Although Greek in language and culture, the Byzantine Empire was thoroughly Roman in its laws and administration. The emperor's Greek-speaking subjects, conscious of their imperial vocation, called themselves romaioi --Romans. Almost until the end of its long history, the Byzantine Empire was seen as ecumenical--intended to encompass all Christian peoples--rather than as a specifically Greek state.

In the early seventh century, the emperor in Constantinople presided over a realm that included not only Greece and Anatolia but Syria, Egypt, Sicily, most of Italy, and the Balkans, with outposts across North Africa as far as Morocco. Anatolia was the most productive part of this extensive empire and was also the principal reservoir of manpower for its defense. With the loss of Syria to Muslim conquest in the seventh century, Anatolia became the frontier as well as the heartland of the empire.
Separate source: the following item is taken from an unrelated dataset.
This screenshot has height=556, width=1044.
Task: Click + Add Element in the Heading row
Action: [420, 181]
The military demands imposed on the Byzantine state to police its provinces and defend its frontiers were enormous, but despite the gradual contraction of the empire and frequent political unrest, Byzantine forces generally remained strong until the eleventh century Top

Turkish Origins

The first historical references to the Turks appear in Chinese records dating around 700 B.C. These records refer to tribes called the Hsiung-nu (an early form of the Western term Hun ), who lived in an area bounded by the Altai Mountains, Lake Baykal, and the northern edge of the Gobi Desert, and who are believed to have been the ancestors of the Turks (see fig. 3). Specific references in Chinese sources in the sixth century A.D. identify the tribal kingdom called Tu-Küe located on the Orkhon River south of Lake Baykal. The khans (chiefs) of this tribe accepted the nominal suzerainty of the Tang Dynasty. The earliest known example of writing in a Turkic language was found in that area and has been dated around A.D. 730.
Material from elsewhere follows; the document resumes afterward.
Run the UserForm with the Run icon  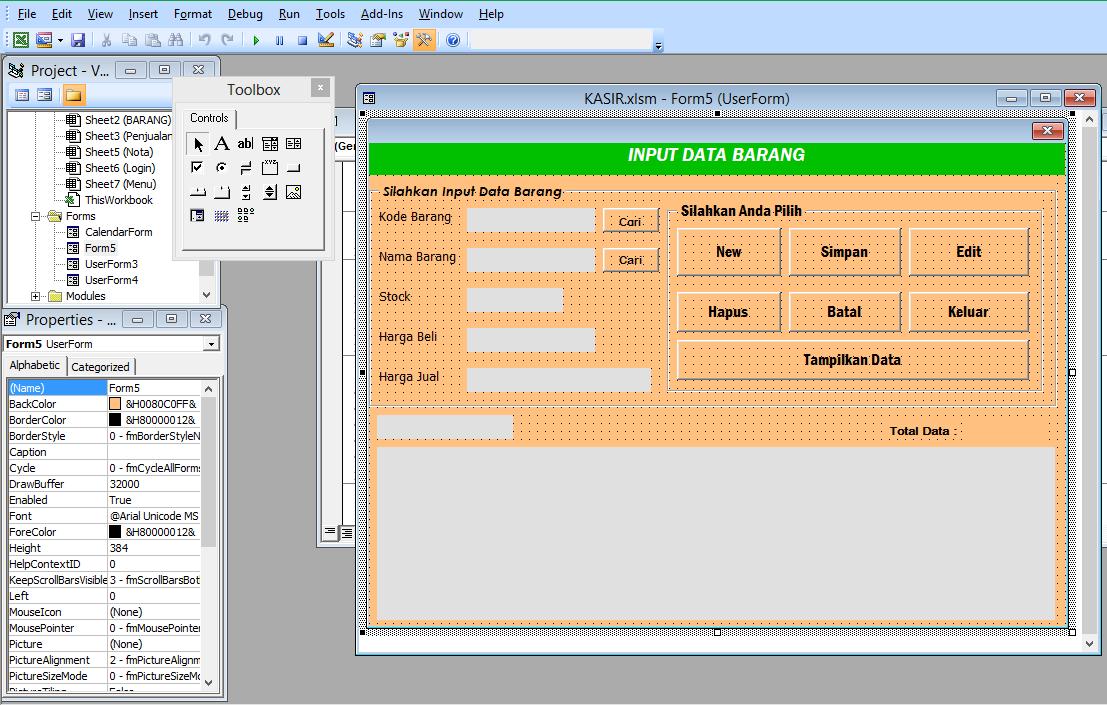click(x=255, y=40)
Other Turkish nomads from the Altai region founded the Görtürk Empire, a confederation of tribes under a dynasty of khans whose influence extended during the sixth through eighth centuries from the Aral Sea to the Hindu Kush in the land bridge known as Transoxania (i.e., across the Oxus River). The Görtürks are known to have been enlisted by a Byzantine emperor in the seventh century as allies against the Sassanians. In the eighth century, separate Turkish tribes, among them the Oguz, moved south of the Oxus River, while others migrated west to the northern shore of the Black Sea.Top

Great Seljuks

The Turkish migrations after the sixth century were part of a general movement of peoples out of central Asia during the first millennium A.D. that was influenced by a number of interrelated factors--climatic changes, the strain of growing populations on a fragile pastoral economy, and pressure from stronger neighbors also on the move. Among those who migrated were the Oguz Turks, who had embraced Islam in the tenth century. They established themselves around Bukhara in Transoxania under their khan, Seljuk. Split by dissension among the tribes, one branch of the Oguz, led by descendants of Seljuk, moved west and entered service with the Abbasid caliphs of Baghdad.
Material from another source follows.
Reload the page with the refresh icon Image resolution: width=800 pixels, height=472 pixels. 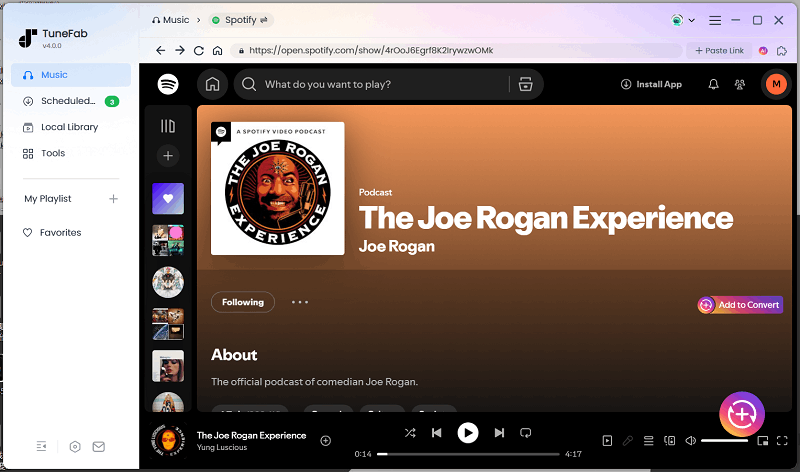199,50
The Turkish horsemen, known as gazis , were organized into tribal bands to defend the frontiers of the caliphate, often against their own kinsmen. However, in 1055 a Seljuk khan, Tugrul Bey, occupied Baghdad at the head of an army composed of gazis and mamluks (slave-soldiers, a number of whom became military leaders and rulers). Tugrul forced the caliph (the spiritual leader of Islam) to recognize him as sultan, or temporal leader, in Persia and Mesopotamia. While they engaged in state building, the Seljuks also emerged as the champions of Sunni (see Glossary) Islam against the religion's Shia (see Glossary) sect. Tugrul's successor, Mehmet ibn Daud (r. 1063-72)--better known as Alp Arslan, the "Lion Hero"--prepared for a campaign against the Shia Fatimid caliphate in Egypt but was forced to divert his attention to Anatolia by the gazis , on whose endurance and mobility the Seljuks depended. The Seljuk elite could not persuade these gazis to live within the framework of a bureaucratic Persian state, content with collecting taxes and patrolling trade routes. Each year the gazis cut deeper into Byzantine territory, raiding and taking booty according to their tradition. Some served as mercenaries in the private wars of Byzantine nobles and occasionally settled on land they had taken. The Seljuks followed the gazis into Anatolia in order to retain control over them. In 1071 Alp Arslan routed the Byzantine army at Manzikert near Lake Van, opening all of Anatolia to conquest by the Turks.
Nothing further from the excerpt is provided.